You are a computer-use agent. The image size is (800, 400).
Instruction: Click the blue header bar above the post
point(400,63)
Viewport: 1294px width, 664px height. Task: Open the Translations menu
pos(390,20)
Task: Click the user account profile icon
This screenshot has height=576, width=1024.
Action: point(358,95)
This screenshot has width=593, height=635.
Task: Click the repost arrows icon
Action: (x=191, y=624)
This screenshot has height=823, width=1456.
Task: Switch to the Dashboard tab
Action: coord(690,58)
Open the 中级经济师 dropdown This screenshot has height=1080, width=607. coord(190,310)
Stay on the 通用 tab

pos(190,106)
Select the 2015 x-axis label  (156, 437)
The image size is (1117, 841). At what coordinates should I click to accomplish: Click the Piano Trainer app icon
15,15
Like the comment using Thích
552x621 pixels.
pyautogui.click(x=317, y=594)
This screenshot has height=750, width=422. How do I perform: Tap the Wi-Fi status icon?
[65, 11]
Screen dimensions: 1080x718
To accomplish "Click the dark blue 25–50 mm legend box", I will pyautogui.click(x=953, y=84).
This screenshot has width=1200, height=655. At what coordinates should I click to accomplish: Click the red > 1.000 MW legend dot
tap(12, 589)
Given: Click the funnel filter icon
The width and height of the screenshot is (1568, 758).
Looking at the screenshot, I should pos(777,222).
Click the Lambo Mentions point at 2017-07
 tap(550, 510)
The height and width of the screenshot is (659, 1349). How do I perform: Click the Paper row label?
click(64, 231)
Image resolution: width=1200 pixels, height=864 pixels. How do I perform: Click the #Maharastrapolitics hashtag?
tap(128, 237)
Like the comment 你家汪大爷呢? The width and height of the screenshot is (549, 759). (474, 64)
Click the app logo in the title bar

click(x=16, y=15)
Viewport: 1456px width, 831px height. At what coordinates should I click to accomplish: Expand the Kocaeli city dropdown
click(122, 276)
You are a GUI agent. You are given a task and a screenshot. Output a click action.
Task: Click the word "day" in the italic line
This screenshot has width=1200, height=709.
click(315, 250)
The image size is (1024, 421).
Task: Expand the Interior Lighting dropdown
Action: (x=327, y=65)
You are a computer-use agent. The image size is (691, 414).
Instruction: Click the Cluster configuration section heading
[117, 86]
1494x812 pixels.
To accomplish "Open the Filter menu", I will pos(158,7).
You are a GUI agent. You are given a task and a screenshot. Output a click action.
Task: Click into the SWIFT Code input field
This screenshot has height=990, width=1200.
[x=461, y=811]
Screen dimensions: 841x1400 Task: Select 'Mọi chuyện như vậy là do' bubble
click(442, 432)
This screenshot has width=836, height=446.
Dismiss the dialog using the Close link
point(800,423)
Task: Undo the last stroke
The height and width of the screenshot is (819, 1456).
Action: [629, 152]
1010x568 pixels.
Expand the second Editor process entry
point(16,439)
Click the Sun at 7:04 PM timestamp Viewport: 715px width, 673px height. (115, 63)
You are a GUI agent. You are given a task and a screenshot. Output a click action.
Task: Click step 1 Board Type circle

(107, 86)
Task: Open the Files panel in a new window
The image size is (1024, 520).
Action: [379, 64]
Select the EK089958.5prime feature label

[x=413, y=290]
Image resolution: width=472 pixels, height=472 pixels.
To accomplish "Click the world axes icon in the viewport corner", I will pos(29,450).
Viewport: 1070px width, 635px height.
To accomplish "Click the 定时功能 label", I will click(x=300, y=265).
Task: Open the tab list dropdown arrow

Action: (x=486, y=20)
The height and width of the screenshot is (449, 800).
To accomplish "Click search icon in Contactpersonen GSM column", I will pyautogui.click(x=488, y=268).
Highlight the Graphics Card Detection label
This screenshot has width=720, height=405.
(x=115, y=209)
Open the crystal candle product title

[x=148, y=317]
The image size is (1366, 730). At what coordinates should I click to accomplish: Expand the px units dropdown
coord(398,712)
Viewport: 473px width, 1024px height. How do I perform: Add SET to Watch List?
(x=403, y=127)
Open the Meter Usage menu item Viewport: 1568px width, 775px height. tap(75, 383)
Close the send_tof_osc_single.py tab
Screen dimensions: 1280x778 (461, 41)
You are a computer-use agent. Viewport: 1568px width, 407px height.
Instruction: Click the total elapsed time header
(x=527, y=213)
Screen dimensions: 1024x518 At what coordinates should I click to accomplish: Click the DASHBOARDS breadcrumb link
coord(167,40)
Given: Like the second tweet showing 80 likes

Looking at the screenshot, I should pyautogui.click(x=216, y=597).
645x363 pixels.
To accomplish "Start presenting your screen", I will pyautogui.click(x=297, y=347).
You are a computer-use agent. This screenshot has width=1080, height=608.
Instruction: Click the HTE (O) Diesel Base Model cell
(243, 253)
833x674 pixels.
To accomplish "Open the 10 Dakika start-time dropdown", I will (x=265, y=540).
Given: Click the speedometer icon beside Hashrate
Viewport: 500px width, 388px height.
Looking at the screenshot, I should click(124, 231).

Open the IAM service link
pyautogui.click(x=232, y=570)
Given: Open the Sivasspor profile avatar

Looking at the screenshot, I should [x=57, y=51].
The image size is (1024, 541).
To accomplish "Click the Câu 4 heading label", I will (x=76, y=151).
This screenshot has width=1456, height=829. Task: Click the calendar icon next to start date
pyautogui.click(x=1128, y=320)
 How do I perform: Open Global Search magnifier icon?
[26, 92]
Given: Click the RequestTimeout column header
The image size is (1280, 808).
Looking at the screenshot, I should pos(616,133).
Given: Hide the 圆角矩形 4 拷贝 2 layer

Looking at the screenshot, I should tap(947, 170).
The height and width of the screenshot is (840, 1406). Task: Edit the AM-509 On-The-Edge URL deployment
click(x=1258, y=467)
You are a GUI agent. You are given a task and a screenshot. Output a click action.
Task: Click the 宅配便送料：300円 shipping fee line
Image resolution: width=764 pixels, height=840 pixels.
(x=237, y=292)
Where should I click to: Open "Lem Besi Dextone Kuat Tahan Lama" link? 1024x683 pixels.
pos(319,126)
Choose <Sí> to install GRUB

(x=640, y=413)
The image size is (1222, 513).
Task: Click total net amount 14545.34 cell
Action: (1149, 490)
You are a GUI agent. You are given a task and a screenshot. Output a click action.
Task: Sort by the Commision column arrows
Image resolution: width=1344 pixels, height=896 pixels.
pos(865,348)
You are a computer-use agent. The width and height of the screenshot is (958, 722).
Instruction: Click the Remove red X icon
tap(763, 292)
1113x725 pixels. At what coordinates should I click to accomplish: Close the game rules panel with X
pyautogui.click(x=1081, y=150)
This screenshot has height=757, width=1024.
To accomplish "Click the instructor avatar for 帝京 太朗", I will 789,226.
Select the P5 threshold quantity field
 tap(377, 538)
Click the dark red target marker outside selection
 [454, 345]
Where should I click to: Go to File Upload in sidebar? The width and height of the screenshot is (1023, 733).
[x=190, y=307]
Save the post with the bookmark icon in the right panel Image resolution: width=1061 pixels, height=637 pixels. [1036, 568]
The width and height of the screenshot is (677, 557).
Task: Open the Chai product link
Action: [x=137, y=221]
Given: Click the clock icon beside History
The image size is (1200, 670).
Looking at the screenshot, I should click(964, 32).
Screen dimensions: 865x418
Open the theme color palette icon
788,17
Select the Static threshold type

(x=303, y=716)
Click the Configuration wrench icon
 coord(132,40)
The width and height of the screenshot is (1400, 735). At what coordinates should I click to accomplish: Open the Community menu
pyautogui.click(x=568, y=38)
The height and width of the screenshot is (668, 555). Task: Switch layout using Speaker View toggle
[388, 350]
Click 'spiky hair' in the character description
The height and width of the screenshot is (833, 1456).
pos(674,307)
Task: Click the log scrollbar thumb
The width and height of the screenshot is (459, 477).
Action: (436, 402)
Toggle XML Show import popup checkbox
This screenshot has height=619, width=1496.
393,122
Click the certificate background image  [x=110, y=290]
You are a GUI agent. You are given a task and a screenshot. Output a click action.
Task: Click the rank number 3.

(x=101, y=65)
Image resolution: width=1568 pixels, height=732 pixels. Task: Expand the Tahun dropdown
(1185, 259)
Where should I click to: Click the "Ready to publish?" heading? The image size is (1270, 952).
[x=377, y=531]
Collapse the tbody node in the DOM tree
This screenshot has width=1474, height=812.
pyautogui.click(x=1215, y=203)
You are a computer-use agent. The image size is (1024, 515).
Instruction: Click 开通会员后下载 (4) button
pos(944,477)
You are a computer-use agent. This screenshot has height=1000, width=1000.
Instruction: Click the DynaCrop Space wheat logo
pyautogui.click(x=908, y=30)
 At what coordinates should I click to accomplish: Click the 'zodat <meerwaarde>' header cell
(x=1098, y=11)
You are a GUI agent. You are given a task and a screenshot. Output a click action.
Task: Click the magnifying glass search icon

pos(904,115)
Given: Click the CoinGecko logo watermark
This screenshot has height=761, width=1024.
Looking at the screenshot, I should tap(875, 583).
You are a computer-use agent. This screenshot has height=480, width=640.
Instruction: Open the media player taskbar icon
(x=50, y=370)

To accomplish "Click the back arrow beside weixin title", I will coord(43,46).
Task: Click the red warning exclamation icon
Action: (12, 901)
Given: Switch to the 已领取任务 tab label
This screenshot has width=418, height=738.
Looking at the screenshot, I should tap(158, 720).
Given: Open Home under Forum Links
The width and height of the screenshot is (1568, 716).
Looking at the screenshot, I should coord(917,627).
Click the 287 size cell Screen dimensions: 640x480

● ● ● ● ● ● ●

PROBLEM REQUIREMENTS: Pull out every line of the entries that includes the word "comment".

SOLUTION TO THIS EXERCISE:
Like the comment using Thích
Like the comment 你家汪大爷呢? The width and height of the screenshot is (549, 759). (474, 64)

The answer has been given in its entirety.